Types of Secondary Variables • Confound secondary variable- variable that has unintentionally co-varied along with the IV causing a threat to internal validity. • Extraneous or random secondary variablevariable that is not directly related to the hypothesis and which the E does not attempt to control (allows to vary at random). • Controlled secondary variable- variable not related to the hypothesis but which E does control, either by holding constant, equating across groups or by matching.

Independent Groups Designs: Random, Matched, Natural • Independent Groups Designs- the IV is varied (or manipulated) between sets of different subjects, one set for each level of the IV. • Three Types of Independent Group Designs: 1) Random Groups Design 2) Matched Groups Design 3) Natural Groups Design

Random Groups Design • The subjects are assigned to the levels of the IV randomly. This is a two step process: 1) draw a pool of subjects from population using some method of randomization. 2) randomly assign subjects to levels of the IV (usually with a constraint of equal n per level) • Must use a formal randomization process, i.e. a random number table (in text), dice, coin toss. • Examples showing why.

Examples of way you should us a formal randomization process • Time estimation example Two level IV (with feedback and without) Class of 50 students go to room 666 at 7:00 PM • Arbitrarily (informal randomization) decide: first 25 that arrive placed in “feedback” last 25 that arrive placed in “no feedback” • Results: better time estimation in feedback group

Real life (subtle) example: Learning in Rats

What does random assignment “buy” you? • Will, on average, in the long run, have an equal representation of all levels of secondary variables in all groups. • The larger the population size and/or the more homogeneous the population, the better randomization will work to provide equal groups.
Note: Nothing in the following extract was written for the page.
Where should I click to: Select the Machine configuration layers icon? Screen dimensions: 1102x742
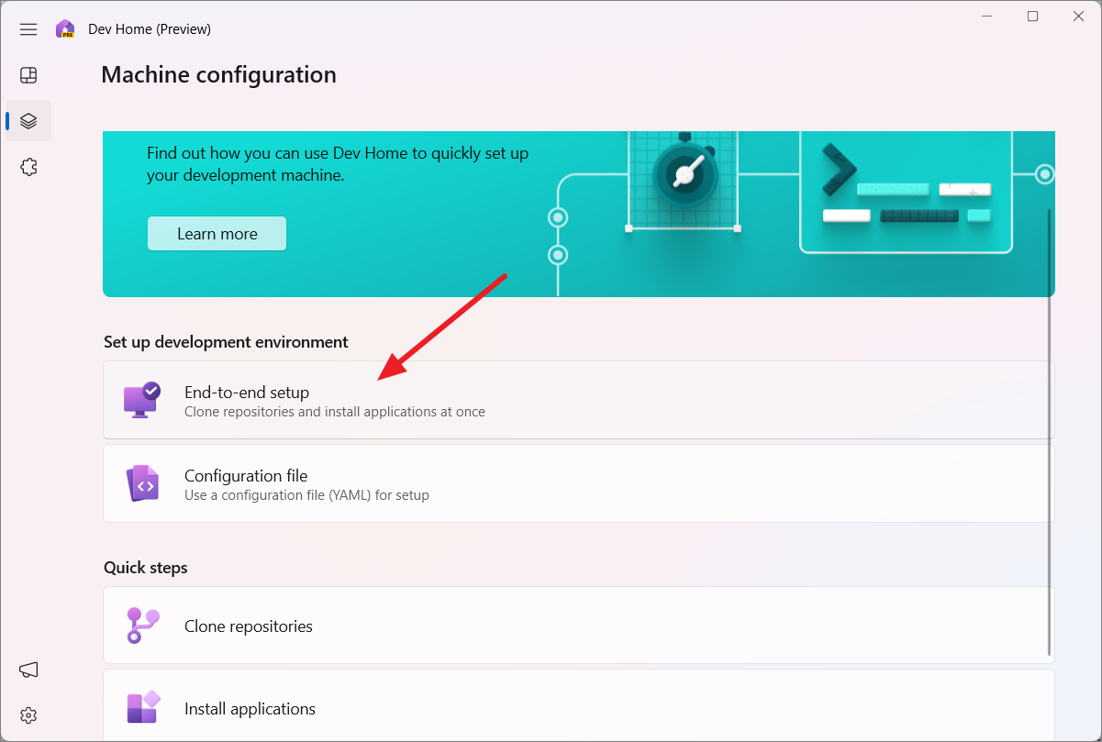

• differences between groups may occur as a result of secondary variables but these differences will occur solely on the basis of chance and we know a lot about “chance” and how it operates (inferential statistics).

Random Groups Design Example • Dittmar, Halliwell, & Ive (2006) page 188 of 9th ed. • “Does Barbie make girls want to be thin?” • The effect of exposure to very thin models on young girl’s body image. • Most research on body image done with adolescents and young women. • This research looked at girls age 5.5-6 years

• All girls listened to same story, “Mira” shopping for party dress • Looked at picture book while listening to adult read • Some girls saw Barbie doll as “Mira”. Some girls saw Emme doll as “Mira”, some saw a book without any pictures of “Mira”, just scenes and objects. • All girls complete “Child Figure Rating Scale”

• IV (s)? • DV (s)? • Secondary variable(s)?

• Barbie condition showed the highest body dissatisfaction. • Emmie and no-doll condition showed no body dissatisfaction at all.

Matched Groups Design • Different subjects serve at the different levels of the IV however the subjects are matched on the basis of some “important” secondary variable • An attempt to create equivalent groups when you cannot gather a large number of participants and/or your population is very heterogeneous (with respect to your DV).

Steps to forming “Matched Groups” 1) Rank-order subjects by performance on the selected “matching task”. Often the task used is the same as your DV but could be some other similar variable relevant to the outcome of the study. 2) Form sets of similar (“matched”) subjects and randomly assign one member from each set to each level of your IV. • Will help to take important secondary variables and form groups that are equivalent with respect to that variable.

Example: New drug to control high blood pressure • Measure participants’ blood pressure WITHOUT medication. • Form pairs of people with similar pre-study BP. • Randomly assign one member of each pair to the new medication group and the other to the old medication group.

Natural Groups Design • There is no true IV • The variable of interest is an “individual differences” variable • Very common in Psychological Research • Example: Relationship between divorce and subsequent emotional disorders • Even if you find a “statistically significant” result, you cannot claim causality.